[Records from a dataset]
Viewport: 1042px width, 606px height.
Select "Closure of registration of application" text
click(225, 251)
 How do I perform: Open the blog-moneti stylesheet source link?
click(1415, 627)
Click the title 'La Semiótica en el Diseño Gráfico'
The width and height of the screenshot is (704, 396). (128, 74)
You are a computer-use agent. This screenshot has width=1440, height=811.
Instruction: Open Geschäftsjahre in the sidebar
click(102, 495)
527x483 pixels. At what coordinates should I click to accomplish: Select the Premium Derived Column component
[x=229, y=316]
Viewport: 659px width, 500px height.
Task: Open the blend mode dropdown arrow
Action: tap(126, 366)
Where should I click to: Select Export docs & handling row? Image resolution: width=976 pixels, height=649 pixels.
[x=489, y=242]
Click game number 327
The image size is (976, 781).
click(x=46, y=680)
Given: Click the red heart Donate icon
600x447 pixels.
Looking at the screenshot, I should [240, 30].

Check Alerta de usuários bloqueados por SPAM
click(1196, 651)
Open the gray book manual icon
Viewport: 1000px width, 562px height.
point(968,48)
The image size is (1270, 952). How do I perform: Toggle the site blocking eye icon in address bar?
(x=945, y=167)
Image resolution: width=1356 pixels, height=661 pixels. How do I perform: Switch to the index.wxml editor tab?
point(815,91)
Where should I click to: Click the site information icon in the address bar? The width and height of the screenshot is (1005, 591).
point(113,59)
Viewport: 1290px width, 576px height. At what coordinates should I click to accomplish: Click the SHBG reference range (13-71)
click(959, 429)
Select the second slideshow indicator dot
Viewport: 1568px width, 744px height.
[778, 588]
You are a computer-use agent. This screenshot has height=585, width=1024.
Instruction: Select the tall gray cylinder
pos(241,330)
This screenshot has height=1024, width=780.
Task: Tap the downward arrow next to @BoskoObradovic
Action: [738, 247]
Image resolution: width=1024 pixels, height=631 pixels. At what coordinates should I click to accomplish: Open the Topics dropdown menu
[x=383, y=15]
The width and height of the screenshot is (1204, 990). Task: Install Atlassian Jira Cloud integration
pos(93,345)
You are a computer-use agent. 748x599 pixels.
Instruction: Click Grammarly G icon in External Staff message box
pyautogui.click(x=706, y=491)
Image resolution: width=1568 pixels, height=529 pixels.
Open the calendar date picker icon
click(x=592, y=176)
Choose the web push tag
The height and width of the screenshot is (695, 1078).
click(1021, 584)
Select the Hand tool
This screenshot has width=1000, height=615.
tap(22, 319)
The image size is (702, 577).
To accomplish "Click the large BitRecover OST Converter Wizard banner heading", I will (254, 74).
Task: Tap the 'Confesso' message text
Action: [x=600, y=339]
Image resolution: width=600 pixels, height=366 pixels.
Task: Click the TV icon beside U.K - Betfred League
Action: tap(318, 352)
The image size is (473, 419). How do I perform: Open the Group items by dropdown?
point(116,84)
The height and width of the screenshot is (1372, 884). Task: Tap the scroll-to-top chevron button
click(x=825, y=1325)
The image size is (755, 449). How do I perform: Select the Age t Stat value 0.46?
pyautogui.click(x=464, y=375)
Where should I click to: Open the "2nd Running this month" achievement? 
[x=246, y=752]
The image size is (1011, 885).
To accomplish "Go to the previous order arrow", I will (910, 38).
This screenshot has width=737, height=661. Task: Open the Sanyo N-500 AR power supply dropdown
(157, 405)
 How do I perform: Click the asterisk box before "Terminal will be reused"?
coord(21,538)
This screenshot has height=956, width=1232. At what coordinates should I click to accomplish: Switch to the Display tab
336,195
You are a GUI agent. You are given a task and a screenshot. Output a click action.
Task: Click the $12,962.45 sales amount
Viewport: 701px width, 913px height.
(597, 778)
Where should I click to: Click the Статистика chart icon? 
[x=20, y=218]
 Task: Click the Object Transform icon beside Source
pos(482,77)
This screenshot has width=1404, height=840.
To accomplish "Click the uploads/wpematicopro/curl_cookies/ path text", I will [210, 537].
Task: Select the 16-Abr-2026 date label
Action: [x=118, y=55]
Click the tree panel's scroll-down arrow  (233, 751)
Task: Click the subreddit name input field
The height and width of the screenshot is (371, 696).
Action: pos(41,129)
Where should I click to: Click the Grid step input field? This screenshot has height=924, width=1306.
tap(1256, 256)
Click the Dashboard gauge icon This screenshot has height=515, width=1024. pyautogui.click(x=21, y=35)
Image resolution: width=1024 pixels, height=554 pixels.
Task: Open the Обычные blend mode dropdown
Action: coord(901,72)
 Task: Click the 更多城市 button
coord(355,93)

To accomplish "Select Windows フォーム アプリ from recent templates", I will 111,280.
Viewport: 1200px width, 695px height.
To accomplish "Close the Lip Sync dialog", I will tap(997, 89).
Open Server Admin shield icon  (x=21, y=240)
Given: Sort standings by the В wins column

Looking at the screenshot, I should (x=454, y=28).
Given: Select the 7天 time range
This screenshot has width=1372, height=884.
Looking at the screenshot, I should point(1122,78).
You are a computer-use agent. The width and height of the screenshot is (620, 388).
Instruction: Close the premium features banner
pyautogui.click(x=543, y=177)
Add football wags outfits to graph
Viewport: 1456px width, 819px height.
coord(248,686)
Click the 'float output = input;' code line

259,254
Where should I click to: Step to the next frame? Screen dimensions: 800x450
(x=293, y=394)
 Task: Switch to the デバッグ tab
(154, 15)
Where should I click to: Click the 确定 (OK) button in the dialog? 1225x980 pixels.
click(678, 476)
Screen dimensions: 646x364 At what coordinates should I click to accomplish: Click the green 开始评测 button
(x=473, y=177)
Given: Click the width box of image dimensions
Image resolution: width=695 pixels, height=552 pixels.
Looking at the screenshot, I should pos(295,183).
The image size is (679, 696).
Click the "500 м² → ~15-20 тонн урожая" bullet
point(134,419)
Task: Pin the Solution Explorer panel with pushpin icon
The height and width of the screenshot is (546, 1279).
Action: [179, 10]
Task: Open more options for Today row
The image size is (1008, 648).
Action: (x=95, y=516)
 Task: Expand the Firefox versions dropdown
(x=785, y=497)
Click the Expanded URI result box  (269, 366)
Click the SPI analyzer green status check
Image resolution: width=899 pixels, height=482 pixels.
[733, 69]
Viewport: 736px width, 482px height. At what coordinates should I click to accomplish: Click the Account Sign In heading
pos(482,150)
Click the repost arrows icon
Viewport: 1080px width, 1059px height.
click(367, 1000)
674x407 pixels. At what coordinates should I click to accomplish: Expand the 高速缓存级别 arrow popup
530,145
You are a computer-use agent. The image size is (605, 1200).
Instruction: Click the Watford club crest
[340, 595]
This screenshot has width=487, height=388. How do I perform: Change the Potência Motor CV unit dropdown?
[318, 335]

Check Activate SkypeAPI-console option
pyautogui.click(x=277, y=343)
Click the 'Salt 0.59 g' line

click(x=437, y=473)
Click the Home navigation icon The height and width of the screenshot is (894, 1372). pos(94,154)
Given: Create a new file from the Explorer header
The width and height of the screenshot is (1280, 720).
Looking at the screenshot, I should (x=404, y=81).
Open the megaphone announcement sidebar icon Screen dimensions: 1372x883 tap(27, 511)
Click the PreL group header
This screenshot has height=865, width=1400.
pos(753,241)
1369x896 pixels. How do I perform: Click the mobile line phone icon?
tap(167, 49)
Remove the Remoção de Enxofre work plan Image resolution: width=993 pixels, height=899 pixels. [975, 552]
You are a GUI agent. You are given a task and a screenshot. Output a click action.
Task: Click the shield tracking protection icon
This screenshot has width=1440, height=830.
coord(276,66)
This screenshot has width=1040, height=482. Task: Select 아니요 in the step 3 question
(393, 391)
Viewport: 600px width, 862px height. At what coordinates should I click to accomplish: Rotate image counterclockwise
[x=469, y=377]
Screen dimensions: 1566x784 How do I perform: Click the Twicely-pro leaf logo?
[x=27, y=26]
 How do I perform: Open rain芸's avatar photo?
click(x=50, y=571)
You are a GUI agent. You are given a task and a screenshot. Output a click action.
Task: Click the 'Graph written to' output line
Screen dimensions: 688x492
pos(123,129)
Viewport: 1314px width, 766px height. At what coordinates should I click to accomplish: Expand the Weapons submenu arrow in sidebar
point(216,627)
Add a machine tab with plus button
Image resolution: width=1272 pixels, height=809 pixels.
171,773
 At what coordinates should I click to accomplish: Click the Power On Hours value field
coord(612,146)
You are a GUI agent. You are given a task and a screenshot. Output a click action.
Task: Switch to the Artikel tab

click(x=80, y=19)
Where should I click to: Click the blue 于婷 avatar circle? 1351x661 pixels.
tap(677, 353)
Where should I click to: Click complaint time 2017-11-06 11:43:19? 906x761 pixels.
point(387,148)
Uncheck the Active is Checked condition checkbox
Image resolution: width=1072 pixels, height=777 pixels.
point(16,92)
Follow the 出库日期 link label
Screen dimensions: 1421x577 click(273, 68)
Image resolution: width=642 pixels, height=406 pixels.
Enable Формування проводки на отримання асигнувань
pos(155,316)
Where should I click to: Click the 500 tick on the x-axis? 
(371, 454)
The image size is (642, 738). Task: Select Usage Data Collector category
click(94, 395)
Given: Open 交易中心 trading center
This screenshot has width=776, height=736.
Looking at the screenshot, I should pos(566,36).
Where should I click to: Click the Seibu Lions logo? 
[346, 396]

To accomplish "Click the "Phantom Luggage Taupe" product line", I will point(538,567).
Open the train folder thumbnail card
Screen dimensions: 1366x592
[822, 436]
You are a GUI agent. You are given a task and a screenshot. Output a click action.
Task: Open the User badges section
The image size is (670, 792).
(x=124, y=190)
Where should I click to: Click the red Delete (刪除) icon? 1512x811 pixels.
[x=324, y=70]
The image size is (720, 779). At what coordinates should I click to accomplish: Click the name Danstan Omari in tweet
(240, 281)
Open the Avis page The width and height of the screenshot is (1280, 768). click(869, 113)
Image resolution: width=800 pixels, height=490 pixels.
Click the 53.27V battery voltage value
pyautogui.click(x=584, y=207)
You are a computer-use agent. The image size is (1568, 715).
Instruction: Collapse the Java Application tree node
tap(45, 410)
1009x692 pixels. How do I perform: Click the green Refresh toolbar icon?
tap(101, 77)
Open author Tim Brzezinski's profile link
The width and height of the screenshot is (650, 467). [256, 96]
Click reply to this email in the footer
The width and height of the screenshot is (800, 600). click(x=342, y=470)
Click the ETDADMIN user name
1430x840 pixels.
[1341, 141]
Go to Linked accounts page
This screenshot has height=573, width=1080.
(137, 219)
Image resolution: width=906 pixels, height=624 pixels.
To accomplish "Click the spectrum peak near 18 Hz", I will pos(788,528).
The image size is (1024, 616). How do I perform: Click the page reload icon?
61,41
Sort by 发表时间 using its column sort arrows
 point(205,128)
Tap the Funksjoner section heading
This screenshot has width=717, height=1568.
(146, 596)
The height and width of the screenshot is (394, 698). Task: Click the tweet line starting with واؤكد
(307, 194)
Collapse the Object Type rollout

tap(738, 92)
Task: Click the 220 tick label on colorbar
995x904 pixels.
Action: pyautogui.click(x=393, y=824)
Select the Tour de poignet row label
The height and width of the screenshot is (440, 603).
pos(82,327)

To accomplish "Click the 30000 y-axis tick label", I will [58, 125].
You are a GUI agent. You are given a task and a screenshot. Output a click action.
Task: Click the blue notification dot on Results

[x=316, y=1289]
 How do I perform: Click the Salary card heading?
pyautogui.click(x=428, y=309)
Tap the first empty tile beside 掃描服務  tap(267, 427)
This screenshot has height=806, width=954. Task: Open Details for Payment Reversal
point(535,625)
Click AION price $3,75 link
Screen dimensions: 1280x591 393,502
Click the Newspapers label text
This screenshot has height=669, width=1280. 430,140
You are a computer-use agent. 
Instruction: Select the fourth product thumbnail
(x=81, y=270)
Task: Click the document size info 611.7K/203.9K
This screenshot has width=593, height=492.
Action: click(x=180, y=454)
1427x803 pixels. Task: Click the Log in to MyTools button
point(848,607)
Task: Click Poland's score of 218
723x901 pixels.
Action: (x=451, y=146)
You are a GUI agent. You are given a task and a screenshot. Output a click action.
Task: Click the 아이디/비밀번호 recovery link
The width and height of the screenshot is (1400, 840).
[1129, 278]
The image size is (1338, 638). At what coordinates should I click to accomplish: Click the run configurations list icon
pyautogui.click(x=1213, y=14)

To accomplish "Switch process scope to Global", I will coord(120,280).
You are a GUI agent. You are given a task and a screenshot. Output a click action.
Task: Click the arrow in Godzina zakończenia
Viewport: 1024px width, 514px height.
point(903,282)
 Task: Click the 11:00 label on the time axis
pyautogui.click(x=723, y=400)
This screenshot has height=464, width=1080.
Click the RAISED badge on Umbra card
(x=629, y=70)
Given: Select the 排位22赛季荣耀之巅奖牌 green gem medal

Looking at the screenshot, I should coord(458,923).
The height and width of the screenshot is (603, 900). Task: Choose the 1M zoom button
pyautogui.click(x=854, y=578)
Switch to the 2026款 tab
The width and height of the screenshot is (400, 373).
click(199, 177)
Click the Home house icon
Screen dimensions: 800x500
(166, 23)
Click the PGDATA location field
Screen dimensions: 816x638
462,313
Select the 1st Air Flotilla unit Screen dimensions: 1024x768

- [EXERCISE DESCRIPTION]: Find every line above where the word "computer" occurs, and copy that line.

- [EXERCISE ANSWER]:
You are a computer-use agent. This screenshot has width=1440, height=811.
You are a computer-use agent. This screenshot has height=585, width=1024.
You are a computer-use agent. 748x599 pixels.
You are a computer-use agent. The width and height of the screenshot is (620, 388).
You are a computer-use agent. The image size is (605, 1200).
You are a computer-use agent. The image size is (1568, 715).
You are a computer-use agent. 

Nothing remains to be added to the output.